Oligopoly Structure
In an oligopoly market structure, a few large firms dominate the market, and each firm recognizes that every time it takes an action it will provoke a response among the other firms. These actions, in turn, will affect the original firm. Each firm, therefore, recognizes that it is interdependent with the other firms in the industry. This interdependence is unique to the oligopoly market structure; in perfect and monopolistic competition, we assume that each firm is small enough that the rest of the market will ignore its actions.
Increasing Returns to Scale
The existence of oligopoly requires that a few firms are able to gain significant market power, preventing other, smaller competitors from entering the market. One source of this power is increasing returns to scale. Increasing returns to scale is a term that describes an industry in which the rate of increase in output is higher than the rate of increase in inputs. In other words, doubling the number of inputs will more than double the amount of output. Increasing returns to scale implies that larger firms will face lower average costs than smaller firms because they are able to take advantage of added efficiency at higher levels of production.
Types of Returns to Scale
Most industries exhibit different types of returns to scale in different ranges of output. Typically in competitive markets, there could be increasing returns at relatively low output levels, decreasing returns at relatively high output levels, and constant returns at one output level between those ranges. Monopolies and oligopolies, however, often form when an industry has increasing returns to scale at relatively high output levels. When a few large firms already exist in this type of market, any new competitor will be smaller and therefore have higher average costs of production. This will make it difficult to compete with the already-established firms. Therefore, the oligopoly firms have a built-in defense against new competition.

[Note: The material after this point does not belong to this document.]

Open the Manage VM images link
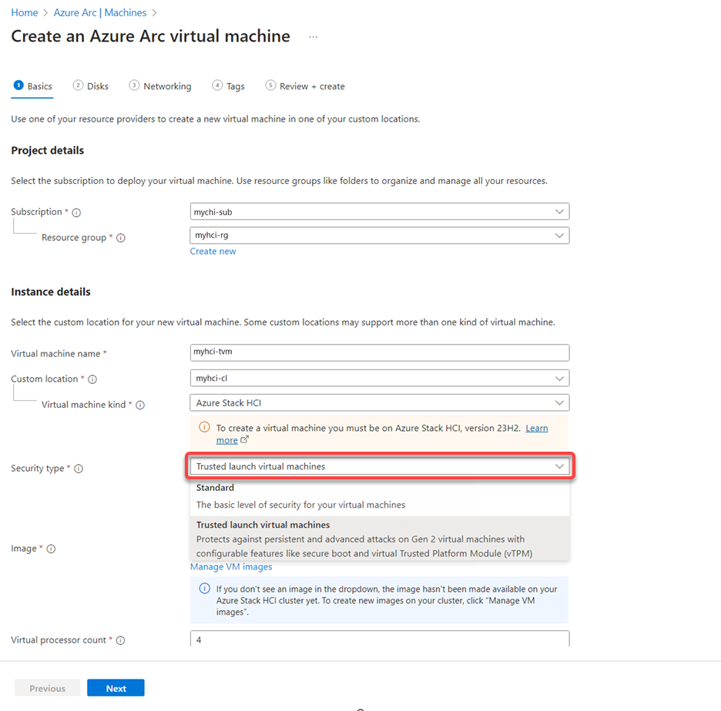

Take the example of the cell phone industry in the United States. As of the fourth quarter of 2008, Verizon, AT&T, Sprint, and T-Mobile together controlled 89% of the U.S. cell phone market. The cell phone industry has increasing returns to scale: the cost of providing cellular access to 100,000 people is more than half the cost of providing cellular access to 200,000 people. Any new entrant into the cell phone market will either need to pay one of the larger companies for access to its already-existing network, or try to build a network from scratch. Both options result in higher costs, higher prices, and difficulty in competing with the major networks .
Cell Phone Tower
Cell phone companies have increasing returns to scale, which leads to a market dominated by only a few firms.